He was speaking at the Namibia International Energy Conference 2024 that took place in Windhoek last week.

Van Dijk said domestic business participation in the sector should be prioritised.

“Namibians should think out of the box to see the opportunities as they open up in the oil sector. A lot of jobs can be created from day one, and they can grow, but there must be a start,” he said.

Van Dijk said the government and the oil sector could establish a platform where people could have their needs and expertise requirements addressed, and where they can be connected to the right people.

This includes linking up Namibian companies with specialist providers in Europe.

Minister of mines and energy Tom Alweendo told the opening session of the energy conference: “Namibia has a unique opportunity to learn from the mistakes of the past and adopt the best practices of other successful petroleum economies as we proactively plan for a framework of local content regulation.”

Van Dijk said benefits could be extended to the public if income generated through oil is put back into the Namibian economy to improve the local healthcare system, education system and infrastructure development and to create a bigger safety net for the disadvantaged and the vulnerable.

“The government could provide free or subsidised public transport, build more affordable housing for the people, and boost farming activities for food security.

“Communities could be provided clean water and people with jobs to close the inequality gap. This could also reduce crime,” he said.

Van Dijk said countries like Norway, Oman and other oil-producing Arabic countries have established investment funds, of which some money is allocated for the benefit of their people.

“The good thing about these funds is that the money can be used to set up other industries to reduce dependence on imports.

Namibia is rich in minerals, but a lot of mineral resources are being exported as raw materials without value addition.

“But out of value addition comes that extra money, because value addition produces a new product for export,” he said.

The oil engineer, with 25 years’ experience in the oil sector, said Namibians could benefit especially through the training and education sector.

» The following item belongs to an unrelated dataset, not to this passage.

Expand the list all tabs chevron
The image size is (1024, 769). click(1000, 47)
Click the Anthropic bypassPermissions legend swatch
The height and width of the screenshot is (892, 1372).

“If the government gives the Ministry of Education, Arts and Culture enough money, they could set up technicons and training centres with a particular focus on the nascent oil and gas sector, producing high-grade electricians, pipe fitters and welders.

“Vocational training centres can be upgraded in terms of new equipment to train these artisans, and their old equipment can be donated to or used to establish new technical training centres at a lower level in rural areas, for example, where none exist,” Van Dijk said.

He said European countries like The Netherlands, the United Kingdom, Scotland, Norway, Germany, Belgium, France, Italy, Spain and others all have oil experts who could share their knowledge with Namibian start-ups.

“I am sure they have products they want installed in Namibia that also need to be maintained.

“We cannot expect Namibian companies to have multimillion-dollar investments for machinery, so Namibians must start with service provision and partnerships, as well as being representatives of companies in Europe.”

As an example, Van Dijk said an organisation called PMU in The Netherlands has a database of experienced engineers who are about to retire or have just retired and could be sent to Namibia to train identified artisans for the oil industry.

“We could also create an opportunity where more Namibians can travel overseas for more training,” he said.

Van Dijk, who grew up in South Africa, has a Namibian spouse and considers Windhoek his home.